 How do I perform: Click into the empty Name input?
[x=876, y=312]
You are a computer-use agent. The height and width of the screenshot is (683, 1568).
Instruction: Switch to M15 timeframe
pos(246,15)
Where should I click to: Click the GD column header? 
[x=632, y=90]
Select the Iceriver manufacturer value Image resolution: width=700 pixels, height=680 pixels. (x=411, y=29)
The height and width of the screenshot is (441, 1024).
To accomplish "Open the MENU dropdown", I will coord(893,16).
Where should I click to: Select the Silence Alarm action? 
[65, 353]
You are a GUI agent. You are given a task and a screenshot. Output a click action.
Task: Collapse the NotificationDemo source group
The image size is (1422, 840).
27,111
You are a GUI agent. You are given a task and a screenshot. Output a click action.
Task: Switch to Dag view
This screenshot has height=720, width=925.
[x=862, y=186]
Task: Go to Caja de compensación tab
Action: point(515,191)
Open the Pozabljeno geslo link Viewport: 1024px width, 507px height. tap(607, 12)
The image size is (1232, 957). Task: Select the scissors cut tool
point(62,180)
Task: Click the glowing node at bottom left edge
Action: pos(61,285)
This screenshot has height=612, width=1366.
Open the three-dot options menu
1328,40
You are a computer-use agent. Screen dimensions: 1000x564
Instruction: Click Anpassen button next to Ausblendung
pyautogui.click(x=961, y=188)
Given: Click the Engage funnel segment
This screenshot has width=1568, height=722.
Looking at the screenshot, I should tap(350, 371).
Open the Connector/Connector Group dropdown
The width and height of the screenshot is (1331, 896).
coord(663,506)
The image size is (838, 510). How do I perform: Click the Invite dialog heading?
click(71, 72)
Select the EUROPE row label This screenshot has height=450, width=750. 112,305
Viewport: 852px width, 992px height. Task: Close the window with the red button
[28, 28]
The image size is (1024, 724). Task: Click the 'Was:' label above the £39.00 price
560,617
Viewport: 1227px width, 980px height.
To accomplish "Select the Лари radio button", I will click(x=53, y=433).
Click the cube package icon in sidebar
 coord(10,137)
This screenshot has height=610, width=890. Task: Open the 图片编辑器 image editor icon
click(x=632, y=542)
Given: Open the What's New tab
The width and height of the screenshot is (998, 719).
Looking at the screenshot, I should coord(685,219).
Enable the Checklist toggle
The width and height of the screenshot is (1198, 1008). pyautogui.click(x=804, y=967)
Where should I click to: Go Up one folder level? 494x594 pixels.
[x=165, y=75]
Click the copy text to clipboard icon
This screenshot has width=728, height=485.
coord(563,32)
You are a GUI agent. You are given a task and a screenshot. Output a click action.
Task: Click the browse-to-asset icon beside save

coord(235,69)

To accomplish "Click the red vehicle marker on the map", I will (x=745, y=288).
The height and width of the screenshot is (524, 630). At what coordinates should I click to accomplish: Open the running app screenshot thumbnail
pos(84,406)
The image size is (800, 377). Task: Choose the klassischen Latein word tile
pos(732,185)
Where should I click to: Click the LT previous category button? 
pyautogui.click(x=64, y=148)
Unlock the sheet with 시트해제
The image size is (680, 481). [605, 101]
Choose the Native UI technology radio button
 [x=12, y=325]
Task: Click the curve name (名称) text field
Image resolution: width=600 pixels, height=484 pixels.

════════════════════

## TASK GOAL
Among the lines above, count those containing "text" and give only that count.

## PROBLEM SOLUTION
2